◆ Work to be completed: Please translate this sentence from the essay on memory into Spanish: "Human memory, it turns out, is less like a meticulous archival librarian and more like a distracted squirrel with access to a filing cabinet and cocaine."

◆ Passage:
----------------
Memories are made of this
- Earl Fowler
- 2 days ago
- 4 min read
Human memory, it turns out, is less like a meticulous archival librarian and more like a distracted squirrel with access to a filing cabinet and cocaine. Which is why you can recall with crystalline precision the exact pattern of wallpaper in a dentist’s office you visited once in 2009, yet cannot for the life of you clearly remember a single coherent moment from your own wedding, graduation or the birth of a child you love very much.
Cognitive scientists will tell you this is because memory encodes emotion, novelty and meaning rather than Importance™ — but this explanation, while correct, fails to capture the sheer insult of the thing. Because culturally speaking, we are taught that memory is supposed to function like a respectful employee: show up for the Big Days, clock in during Milestones, and at the very least remember where you were when Something Significant Happened. Instead, memory punches out early and spends its energy preserving the exact phrasing of an offhand remark a stranger made that ruined your entire personality for six years.
Take, for example, the way you can remember — without effort, without strain — that mortifying Charlie Brown moment in Grade 3 when you waved back at the little red-haired girl who was not, in fact, waving at you. AAUGH! This memory is preserved in what neuroscientists call “full IMAX surround sound,” complete with slow-motion replay, Dolby embarrassment and a director’s commentary track helpfully asking, Why are you like this, you big doofus? Meanwhile, your high school graduation is stored as a vague JPEG labelled “crowd + robes + hot.”
----------------
◆ Dataset excerpts:
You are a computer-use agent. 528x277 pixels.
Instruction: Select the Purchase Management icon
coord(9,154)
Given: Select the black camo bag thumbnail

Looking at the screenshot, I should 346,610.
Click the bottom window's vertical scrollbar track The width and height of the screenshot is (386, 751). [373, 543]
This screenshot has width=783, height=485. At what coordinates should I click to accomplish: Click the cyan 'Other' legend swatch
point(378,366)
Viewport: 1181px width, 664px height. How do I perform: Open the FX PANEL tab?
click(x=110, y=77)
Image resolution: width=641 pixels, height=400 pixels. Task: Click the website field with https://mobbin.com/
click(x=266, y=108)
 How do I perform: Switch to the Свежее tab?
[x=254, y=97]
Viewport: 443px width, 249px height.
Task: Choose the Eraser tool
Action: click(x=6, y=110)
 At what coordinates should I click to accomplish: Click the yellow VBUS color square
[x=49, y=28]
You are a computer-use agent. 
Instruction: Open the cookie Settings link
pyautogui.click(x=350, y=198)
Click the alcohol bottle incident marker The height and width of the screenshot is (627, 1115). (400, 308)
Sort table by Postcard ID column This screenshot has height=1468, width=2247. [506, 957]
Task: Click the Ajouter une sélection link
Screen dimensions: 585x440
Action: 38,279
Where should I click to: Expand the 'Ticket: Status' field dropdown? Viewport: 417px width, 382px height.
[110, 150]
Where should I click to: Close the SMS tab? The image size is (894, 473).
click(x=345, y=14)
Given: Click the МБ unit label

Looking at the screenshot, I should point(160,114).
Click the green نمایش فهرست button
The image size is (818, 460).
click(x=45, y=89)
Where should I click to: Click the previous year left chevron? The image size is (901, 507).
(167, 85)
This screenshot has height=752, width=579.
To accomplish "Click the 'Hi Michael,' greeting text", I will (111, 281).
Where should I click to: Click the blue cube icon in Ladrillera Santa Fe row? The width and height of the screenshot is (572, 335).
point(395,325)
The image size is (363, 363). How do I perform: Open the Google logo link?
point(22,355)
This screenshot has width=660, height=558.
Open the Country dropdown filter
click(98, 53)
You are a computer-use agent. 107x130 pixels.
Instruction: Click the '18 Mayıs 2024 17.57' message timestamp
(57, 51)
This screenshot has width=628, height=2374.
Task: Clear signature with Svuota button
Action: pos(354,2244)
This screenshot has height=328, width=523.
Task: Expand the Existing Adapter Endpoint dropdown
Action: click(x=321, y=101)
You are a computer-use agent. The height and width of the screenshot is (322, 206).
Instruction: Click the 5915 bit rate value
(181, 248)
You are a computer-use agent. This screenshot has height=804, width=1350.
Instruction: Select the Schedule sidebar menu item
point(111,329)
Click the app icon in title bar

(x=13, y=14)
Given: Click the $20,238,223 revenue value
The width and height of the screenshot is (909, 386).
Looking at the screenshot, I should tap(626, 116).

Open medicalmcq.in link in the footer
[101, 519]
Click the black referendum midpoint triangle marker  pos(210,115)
----------------
◆ Answer to the problem: La memoria humana, según parece, se parece menos a un meticuloso bibliotecario archivista que a una ardilla distraída con acceso a un archivador y a cocaína.